# WRITTEN REQUEST
Can you arrange the lines of the records as a JSON list of strings, one string per line with blank lines left out, starting with the line containing "Task: Click the silver crystal oscillator" and going on through the end of the records?

########

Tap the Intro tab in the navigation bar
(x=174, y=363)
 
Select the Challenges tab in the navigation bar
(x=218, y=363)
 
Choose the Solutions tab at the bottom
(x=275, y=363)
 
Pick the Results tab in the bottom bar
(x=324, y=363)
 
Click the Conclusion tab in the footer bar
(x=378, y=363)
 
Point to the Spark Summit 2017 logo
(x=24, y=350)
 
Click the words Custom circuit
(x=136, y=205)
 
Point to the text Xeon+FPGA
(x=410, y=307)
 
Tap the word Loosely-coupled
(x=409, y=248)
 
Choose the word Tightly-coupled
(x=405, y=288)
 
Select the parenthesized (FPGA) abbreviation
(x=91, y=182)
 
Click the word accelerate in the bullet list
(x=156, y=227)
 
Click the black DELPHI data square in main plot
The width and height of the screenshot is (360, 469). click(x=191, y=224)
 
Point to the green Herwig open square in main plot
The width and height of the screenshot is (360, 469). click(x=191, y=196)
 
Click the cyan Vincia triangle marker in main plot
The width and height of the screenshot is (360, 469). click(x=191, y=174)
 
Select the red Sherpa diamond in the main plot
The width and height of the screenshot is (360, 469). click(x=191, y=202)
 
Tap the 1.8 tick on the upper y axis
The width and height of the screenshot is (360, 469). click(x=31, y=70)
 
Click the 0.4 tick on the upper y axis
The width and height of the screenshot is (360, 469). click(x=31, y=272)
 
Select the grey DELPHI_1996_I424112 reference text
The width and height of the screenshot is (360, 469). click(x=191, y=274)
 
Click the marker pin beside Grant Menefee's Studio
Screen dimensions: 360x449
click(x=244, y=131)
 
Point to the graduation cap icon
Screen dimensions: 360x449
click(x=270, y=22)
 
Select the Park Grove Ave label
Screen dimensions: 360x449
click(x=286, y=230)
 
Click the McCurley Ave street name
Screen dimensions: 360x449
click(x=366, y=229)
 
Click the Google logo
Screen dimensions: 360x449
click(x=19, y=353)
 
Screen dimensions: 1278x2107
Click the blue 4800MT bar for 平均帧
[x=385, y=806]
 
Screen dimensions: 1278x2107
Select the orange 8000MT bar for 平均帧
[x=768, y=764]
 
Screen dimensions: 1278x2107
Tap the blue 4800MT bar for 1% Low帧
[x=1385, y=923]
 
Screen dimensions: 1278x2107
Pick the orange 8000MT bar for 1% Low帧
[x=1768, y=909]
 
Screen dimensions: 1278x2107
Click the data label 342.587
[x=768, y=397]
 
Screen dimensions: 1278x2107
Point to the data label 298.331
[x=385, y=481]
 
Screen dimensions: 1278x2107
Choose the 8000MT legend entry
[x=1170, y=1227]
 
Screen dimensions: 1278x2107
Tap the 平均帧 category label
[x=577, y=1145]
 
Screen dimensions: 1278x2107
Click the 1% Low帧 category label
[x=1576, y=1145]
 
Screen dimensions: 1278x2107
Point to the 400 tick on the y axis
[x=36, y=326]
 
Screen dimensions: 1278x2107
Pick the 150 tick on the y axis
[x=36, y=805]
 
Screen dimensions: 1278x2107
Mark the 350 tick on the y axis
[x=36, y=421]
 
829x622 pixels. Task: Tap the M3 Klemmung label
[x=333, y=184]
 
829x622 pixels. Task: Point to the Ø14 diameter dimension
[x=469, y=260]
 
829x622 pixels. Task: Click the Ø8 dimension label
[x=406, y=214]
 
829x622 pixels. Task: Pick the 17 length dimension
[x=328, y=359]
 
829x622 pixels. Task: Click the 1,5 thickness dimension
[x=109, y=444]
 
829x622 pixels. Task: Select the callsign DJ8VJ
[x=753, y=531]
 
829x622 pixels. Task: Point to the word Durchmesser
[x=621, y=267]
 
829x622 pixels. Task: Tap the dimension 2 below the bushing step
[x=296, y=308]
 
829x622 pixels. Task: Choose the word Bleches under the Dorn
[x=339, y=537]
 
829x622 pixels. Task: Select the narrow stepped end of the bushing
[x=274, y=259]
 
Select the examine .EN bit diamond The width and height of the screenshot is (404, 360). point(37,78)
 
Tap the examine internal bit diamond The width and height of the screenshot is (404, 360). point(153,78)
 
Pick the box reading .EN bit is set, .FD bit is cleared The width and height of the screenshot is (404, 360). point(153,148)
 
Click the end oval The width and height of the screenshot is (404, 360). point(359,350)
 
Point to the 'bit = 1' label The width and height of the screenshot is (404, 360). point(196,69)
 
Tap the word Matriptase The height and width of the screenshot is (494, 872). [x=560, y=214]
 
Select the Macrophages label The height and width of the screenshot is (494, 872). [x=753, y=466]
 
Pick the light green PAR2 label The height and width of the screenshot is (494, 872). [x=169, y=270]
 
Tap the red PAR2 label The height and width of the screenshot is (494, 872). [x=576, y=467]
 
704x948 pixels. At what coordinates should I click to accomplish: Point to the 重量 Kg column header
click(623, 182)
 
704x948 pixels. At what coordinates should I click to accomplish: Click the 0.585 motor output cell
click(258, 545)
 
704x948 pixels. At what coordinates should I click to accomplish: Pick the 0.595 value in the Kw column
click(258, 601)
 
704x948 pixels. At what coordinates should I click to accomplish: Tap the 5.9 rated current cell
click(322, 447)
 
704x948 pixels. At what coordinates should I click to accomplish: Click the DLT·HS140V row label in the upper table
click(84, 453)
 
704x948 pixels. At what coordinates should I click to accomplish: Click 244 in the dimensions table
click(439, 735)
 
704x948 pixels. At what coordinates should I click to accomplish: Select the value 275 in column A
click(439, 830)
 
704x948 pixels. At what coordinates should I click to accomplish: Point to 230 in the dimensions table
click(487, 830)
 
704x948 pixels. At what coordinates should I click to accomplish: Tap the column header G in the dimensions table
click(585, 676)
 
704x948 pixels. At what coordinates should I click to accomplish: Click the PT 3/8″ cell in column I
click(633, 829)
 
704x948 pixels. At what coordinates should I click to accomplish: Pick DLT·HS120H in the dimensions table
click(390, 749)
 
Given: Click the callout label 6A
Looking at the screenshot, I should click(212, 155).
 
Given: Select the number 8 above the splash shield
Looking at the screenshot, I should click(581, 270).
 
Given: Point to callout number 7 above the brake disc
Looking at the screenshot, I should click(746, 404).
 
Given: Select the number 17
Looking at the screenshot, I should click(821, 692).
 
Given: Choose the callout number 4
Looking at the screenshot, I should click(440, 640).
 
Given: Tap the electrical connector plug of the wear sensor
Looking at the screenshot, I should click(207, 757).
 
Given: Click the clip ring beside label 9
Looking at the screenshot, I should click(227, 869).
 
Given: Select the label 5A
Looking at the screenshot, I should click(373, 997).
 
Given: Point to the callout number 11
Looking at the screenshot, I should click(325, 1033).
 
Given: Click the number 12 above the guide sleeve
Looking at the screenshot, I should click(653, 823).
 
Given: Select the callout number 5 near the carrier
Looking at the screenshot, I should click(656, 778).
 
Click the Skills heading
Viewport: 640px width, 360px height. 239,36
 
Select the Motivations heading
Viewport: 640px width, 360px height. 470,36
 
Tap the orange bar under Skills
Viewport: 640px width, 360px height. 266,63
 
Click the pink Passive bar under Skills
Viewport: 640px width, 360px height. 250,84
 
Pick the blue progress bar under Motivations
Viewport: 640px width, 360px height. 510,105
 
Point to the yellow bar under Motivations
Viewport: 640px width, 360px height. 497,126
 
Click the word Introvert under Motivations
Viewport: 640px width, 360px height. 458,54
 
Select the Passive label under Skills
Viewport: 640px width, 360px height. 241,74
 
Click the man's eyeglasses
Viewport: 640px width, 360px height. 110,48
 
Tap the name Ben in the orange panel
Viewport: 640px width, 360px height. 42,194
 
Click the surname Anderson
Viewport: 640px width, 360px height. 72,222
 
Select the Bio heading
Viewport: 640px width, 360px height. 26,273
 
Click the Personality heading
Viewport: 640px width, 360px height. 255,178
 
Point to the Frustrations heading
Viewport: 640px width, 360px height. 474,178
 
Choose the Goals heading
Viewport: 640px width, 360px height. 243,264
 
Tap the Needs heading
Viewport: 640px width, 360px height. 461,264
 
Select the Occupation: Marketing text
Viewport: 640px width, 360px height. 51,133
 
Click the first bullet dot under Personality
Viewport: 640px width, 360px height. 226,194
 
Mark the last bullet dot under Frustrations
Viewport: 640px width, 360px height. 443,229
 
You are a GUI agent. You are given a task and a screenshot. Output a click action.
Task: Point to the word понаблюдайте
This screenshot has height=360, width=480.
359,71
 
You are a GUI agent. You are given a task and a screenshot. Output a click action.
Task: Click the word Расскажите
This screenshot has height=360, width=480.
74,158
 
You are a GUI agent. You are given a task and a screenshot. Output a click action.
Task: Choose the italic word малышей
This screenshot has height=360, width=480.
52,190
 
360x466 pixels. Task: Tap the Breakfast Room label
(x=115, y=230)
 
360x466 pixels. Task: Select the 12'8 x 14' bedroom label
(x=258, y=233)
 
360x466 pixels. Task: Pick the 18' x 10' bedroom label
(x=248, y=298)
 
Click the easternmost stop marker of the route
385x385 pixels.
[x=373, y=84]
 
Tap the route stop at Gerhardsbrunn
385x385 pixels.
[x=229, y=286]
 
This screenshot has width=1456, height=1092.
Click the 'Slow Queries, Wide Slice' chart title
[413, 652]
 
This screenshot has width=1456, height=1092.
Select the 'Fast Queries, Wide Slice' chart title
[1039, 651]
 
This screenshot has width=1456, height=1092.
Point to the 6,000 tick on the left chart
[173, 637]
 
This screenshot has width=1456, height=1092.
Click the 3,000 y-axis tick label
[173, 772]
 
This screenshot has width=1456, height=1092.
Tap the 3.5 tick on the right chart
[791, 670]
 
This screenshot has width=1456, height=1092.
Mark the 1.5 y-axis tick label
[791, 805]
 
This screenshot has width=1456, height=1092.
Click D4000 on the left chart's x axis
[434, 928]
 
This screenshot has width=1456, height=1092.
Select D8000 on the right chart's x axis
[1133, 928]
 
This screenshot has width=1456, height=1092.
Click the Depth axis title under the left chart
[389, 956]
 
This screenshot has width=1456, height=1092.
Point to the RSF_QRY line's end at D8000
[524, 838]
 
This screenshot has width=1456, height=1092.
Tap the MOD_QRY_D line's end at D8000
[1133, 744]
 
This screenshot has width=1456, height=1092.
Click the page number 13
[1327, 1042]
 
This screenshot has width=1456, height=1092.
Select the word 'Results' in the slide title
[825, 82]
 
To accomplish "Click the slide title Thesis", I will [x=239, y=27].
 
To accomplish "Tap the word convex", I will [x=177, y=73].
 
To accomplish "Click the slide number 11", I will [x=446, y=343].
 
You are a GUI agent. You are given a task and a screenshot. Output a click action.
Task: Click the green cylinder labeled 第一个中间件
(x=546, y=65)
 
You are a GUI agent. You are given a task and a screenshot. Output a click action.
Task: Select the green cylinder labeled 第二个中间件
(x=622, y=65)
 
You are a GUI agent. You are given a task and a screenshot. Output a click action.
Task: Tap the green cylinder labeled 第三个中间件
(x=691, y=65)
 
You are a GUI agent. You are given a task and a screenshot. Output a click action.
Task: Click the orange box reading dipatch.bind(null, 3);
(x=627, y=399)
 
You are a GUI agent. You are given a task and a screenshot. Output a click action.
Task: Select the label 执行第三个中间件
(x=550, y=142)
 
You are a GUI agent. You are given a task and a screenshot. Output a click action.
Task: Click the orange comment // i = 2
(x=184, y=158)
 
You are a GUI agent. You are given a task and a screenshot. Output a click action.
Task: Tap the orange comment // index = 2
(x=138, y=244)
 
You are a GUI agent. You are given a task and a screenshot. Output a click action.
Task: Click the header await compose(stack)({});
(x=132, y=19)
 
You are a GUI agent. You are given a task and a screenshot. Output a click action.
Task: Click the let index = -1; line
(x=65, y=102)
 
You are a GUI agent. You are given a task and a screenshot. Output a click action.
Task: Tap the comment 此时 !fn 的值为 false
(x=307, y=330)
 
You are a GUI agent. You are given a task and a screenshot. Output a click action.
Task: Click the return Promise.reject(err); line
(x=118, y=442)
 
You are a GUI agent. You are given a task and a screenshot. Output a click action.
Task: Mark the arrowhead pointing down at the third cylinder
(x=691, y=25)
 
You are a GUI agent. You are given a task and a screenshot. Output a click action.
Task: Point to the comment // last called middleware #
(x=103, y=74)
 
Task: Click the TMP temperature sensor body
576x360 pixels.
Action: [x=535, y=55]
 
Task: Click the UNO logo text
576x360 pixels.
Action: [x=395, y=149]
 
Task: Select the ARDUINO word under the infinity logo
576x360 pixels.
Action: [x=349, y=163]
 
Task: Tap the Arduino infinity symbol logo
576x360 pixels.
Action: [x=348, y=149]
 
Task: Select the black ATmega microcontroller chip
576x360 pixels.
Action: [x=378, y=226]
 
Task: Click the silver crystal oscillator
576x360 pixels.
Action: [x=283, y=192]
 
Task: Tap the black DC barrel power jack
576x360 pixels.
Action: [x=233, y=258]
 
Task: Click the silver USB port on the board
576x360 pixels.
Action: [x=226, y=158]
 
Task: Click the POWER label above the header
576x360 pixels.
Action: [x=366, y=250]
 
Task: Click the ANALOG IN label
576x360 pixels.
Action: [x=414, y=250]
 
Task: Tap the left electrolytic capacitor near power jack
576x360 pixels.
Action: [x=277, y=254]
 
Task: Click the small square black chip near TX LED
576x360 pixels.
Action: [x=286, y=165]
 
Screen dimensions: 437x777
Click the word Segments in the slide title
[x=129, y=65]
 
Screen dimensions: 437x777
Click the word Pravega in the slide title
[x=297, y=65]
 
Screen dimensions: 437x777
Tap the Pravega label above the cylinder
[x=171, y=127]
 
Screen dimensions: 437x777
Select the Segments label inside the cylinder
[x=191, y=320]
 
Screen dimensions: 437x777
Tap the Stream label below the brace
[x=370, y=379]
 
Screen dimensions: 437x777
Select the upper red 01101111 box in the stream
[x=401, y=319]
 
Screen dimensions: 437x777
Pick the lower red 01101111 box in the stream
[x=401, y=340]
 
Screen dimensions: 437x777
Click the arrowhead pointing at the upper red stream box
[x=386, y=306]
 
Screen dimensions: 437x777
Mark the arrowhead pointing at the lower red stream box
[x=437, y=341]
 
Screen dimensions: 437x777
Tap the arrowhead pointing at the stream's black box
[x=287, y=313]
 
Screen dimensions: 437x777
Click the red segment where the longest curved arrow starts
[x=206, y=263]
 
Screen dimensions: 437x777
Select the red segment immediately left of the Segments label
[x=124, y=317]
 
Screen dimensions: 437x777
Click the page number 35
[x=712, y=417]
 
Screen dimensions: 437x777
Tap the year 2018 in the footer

########

# CORRECT RESPONSE
[
  "Task: Click the silver crystal oscillator",
  "576x360 pixels.",
  "Action: [x=283, y=192]",
  "Task: Tap the black DC barrel power jack",
  "576x360 pixels.",
  "Action: [x=233, y=258]",
  "Task: Click the silver USB port on the board",
  "576x360 pixels.",
  "Action: [x=226, y=158]",
  "Task: Click the POWER label above the header",
  "576x360 pixels.",
  "Action: [x=366, y=250]",
  "Task: Click the ANALOG IN label",
  "576x360 pixels.",
  "Action: [x=414, y=250]",
  "Task: Tap the left electrolytic capacitor near power jack",
  "576x360 pixels.",
  "Action: [x=277, y=254]",
  "Task: Click the small square black chip near TX LED",
  "576x360 pixels.",
  "Action: [x=286, y=165]",
  "Screen dimensions: 437x777",
  "Click the word Segments in the slide title",
  "[x=129, y=65]",
  "Screen dimensions: 437x777",
  "Click the word Pravega in the slide title",
  "[x=297, y=65]",
  "Screen dimensions: 437x777",
  "Tap the Pravega label above the cylinder",
  "[x=171, y=127]",
  "Screen dimensions: 437x777",
  "Select the Segments label inside the cylinder",
  "[x=191, y=320]",
  "Screen dimensions: 437x777",
  "Tap the Stream label below the brace",
  "[x=370, y=379]",
  "Screen dimensions: 437x777",
  "Select the upper red 01101111 box in the stream",
  "[x=401, y=319]",
  "Screen dimensions: 437x777",
  "Pick the lower red 01101111 box in the stream",
  "[x=401, y=340]",
  "Screen dimensions: 437x777",
  "Click the arrowhead pointing at the upper red stream box",
  "[x=386, y=306]",
  "Screen dimensions: 437x777",
  "Mark the arrowhead pointing at the lower red stream box",
  "[x=437, y=341]",
  "Screen dimensions: 437x777",
  "Tap the arrowhead pointing at the stream's black box",
  "[x=287, y=313]",
  "Screen dimensions: 437x777",
  "Click the red segment where the longest curved arrow starts",
  "[x=206, y=263]",
  "Screen dimensions: 437x777",
  "Select the red segment immediately left of the Segments label",
  "[x=124, y=317]",
  "Screen dimensions: 437x777",
  "Click the page number 35",
  "[x=712, y=417]",
  "Screen dimensions: 437x777",
  "Tap the year 2018 in the footer"
]